## What you have to do
Can you revise these lines so that every "computer-use agent" becomes "screen assistant", with nothing else changed?

## Excerpted data
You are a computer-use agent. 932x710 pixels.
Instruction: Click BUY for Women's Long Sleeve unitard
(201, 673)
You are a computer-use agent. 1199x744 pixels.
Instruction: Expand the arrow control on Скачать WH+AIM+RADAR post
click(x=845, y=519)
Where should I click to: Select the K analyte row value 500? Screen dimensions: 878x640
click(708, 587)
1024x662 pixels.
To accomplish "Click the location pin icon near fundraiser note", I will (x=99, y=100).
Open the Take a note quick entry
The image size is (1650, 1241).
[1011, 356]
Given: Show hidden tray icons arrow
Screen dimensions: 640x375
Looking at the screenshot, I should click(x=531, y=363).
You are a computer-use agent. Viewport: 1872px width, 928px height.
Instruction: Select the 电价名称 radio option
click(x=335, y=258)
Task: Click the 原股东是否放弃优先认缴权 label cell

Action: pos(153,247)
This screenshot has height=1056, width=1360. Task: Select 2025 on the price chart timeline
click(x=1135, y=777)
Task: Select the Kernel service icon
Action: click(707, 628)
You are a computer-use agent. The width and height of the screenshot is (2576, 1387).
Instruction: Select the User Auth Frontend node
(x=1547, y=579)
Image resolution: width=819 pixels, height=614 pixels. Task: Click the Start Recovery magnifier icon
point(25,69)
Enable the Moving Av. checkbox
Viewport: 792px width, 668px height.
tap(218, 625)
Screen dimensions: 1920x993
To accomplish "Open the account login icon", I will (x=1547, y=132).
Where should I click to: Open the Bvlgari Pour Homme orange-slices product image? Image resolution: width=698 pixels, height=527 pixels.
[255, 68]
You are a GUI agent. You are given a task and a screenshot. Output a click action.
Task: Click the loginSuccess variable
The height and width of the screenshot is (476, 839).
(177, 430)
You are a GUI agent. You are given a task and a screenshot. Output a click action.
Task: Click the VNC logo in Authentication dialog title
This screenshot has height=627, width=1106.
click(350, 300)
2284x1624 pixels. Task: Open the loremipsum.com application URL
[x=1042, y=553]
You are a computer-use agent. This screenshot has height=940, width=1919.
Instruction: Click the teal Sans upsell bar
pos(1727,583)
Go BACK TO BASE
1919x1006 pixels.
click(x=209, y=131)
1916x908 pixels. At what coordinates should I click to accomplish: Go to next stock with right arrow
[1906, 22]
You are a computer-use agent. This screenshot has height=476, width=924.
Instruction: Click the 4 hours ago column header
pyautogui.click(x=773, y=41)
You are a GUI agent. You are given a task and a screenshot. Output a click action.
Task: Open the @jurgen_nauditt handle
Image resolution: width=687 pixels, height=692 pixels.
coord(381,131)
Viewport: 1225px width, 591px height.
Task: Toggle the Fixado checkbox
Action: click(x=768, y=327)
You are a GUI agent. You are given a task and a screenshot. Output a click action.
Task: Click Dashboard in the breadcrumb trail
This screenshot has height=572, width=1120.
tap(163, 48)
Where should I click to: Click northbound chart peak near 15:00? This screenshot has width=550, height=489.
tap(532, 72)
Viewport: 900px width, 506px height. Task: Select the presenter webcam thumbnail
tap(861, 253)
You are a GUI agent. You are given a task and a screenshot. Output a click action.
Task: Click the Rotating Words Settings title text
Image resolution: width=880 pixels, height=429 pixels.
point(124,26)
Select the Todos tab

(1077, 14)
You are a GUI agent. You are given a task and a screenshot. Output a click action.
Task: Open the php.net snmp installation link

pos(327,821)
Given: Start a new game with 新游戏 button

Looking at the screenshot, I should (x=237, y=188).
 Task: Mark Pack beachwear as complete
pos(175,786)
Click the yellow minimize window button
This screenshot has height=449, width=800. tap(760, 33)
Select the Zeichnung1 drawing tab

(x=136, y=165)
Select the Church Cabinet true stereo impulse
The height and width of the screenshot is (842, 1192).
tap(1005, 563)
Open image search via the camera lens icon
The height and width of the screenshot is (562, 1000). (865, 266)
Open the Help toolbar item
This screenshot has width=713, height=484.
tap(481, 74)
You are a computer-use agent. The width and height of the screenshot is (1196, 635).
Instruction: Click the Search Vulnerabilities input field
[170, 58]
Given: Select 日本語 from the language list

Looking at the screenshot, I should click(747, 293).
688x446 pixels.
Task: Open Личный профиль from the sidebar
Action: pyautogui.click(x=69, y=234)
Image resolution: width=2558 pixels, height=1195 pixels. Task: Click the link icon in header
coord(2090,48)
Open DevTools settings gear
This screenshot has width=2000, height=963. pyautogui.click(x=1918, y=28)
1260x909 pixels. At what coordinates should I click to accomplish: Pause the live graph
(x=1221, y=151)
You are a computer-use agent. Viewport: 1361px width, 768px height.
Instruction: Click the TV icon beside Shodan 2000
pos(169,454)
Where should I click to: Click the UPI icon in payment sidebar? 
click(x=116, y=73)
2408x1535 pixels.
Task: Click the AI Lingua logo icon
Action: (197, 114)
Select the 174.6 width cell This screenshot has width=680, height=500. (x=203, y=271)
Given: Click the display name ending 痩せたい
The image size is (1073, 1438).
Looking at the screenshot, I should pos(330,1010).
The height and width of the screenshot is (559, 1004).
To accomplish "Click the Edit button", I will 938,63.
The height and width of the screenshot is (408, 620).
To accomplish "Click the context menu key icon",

## Exercise output
You are a screen assistant. 932x710 pixels.
Instruction: Click BUY for Women's Long Sleeve unitard
(201, 673)
You are a screen assistant. 1199x744 pixels.
Instruction: Expand the arrow control on Скачать WH+AIM+RADAR post
click(x=845, y=519)
Where should I click to: Select the K analyte row value 500? Screen dimensions: 878x640
click(708, 587)
1024x662 pixels.
To accomplish "Click the location pin icon near fundraiser note", I will (x=99, y=100).
Open the Take a note quick entry
The image size is (1650, 1241).
[1011, 356]
Given: Show hidden tray icons arrow
Screen dimensions: 640x375
Looking at the screenshot, I should click(x=531, y=363).
You are a screen assistant. Viewport: 1872px width, 928px height.
Instruction: Select the 电价名称 radio option
click(x=335, y=258)
Task: Click the 原股东是否放弃优先认缴权 label cell

Action: pos(153,247)
This screenshot has height=1056, width=1360. Task: Select 2025 on the price chart timeline
click(x=1135, y=777)
Task: Select the Kernel service icon
Action: click(707, 628)
You are a screen assistant. The width and height of the screenshot is (2576, 1387).
Instruction: Select the User Auth Frontend node
(x=1547, y=579)
Image resolution: width=819 pixels, height=614 pixels. Task: Click the Start Recovery magnifier icon
point(25,69)
Enable the Moving Av. checkbox
Viewport: 792px width, 668px height.
tap(218, 625)
Screen dimensions: 1920x993
To accomplish "Open the account login icon", I will (x=1547, y=132).
Where should I click to: Open the Bvlgari Pour Homme orange-slices product image? Image resolution: width=698 pixels, height=527 pixels.
[255, 68]
You are a GUI agent. You are given a task and a screenshot. Output a click action.
Task: Click the loginSuccess variable
The height and width of the screenshot is (476, 839).
(177, 430)
You are a GUI agent. You are given a task and a screenshot. Output a click action.
Task: Click the VNC logo in Authentication dialog title
This screenshot has height=627, width=1106.
click(350, 300)
2284x1624 pixels. Task: Open the loremipsum.com application URL
[x=1042, y=553]
You are a screen assistant. This screenshot has height=940, width=1919.
Instruction: Click the teal Sans upsell bar
pos(1727,583)
Go BACK TO BASE
1919x1006 pixels.
click(x=209, y=131)
1916x908 pixels. At what coordinates should I click to accomplish: Go to next stock with right arrow
[1906, 22]
You are a screen assistant. This screenshot has height=476, width=924.
Instruction: Click the 4 hours ago column header
pyautogui.click(x=773, y=41)
You are a GUI agent. You are given a task and a screenshot. Output a click action.
Task: Open the @jurgen_nauditt handle
Image resolution: width=687 pixels, height=692 pixels.
coord(381,131)
Viewport: 1225px width, 591px height.
Task: Toggle the Fixado checkbox
Action: click(x=768, y=327)
You are a GUI agent. You are given a task and a screenshot. Output a click action.
Task: Click Dashboard in the breadcrumb trail
This screenshot has height=572, width=1120.
tap(163, 48)
Where should I click to: Click northbound chart peak near 15:00? This screenshot has width=550, height=489.
tap(532, 72)
Viewport: 900px width, 506px height. Task: Select the presenter webcam thumbnail
tap(861, 253)
You are a GUI agent. You are given a task and a screenshot. Output a click action.
Task: Click the Rotating Words Settings title text
Image resolution: width=880 pixels, height=429 pixels.
point(124,26)
Select the Todos tab

(1077, 14)
You are a GUI agent. You are given a task and a screenshot. Output a click action.
Task: Open the php.net snmp installation link

pos(327,821)
Given: Start a new game with 新游戏 button

Looking at the screenshot, I should (x=237, y=188).
 Task: Mark Pack beachwear as complete
pos(175,786)
Click the yellow minimize window button
This screenshot has height=449, width=800. tap(760, 33)
Select the Zeichnung1 drawing tab

(x=136, y=165)
Select the Church Cabinet true stereo impulse
The height and width of the screenshot is (842, 1192).
tap(1005, 563)
Open image search via the camera lens icon
The height and width of the screenshot is (562, 1000). (865, 266)
Open the Help toolbar item
This screenshot has width=713, height=484.
tap(481, 74)
You are a screen assistant. The width and height of the screenshot is (1196, 635).
Instruction: Click the Search Vulnerabilities input field
[170, 58]
Given: Select 日本語 from the language list

Looking at the screenshot, I should click(747, 293).
688x446 pixels.
Task: Open Личный профиль from the sidebar
Action: pyautogui.click(x=69, y=234)
Image resolution: width=2558 pixels, height=1195 pixels. Task: Click the link icon in header
coord(2090,48)
Open DevTools settings gear
This screenshot has width=2000, height=963. pyautogui.click(x=1918, y=28)
1260x909 pixels. At what coordinates should I click to accomplish: Pause the live graph
(x=1221, y=151)
You are a screen assistant. Viewport: 1361px width, 768px height.
Instruction: Click the TV icon beside Shodan 2000
pos(169,454)
Where should I click to: Click the UPI icon in payment sidebar? 
click(x=116, y=73)
2408x1535 pixels.
Task: Click the AI Lingua logo icon
Action: (197, 114)
Select the 174.6 width cell This screenshot has width=680, height=500. (x=203, y=271)
Given: Click the display name ending 痩せたい
The image size is (1073, 1438).
Looking at the screenshot, I should pos(330,1010).
The height and width of the screenshot is (559, 1004).
To accomplish "Click the Edit button", I will 938,63.
The height and width of the screenshot is (408, 620).
To accomplish "Click the context menu key icon",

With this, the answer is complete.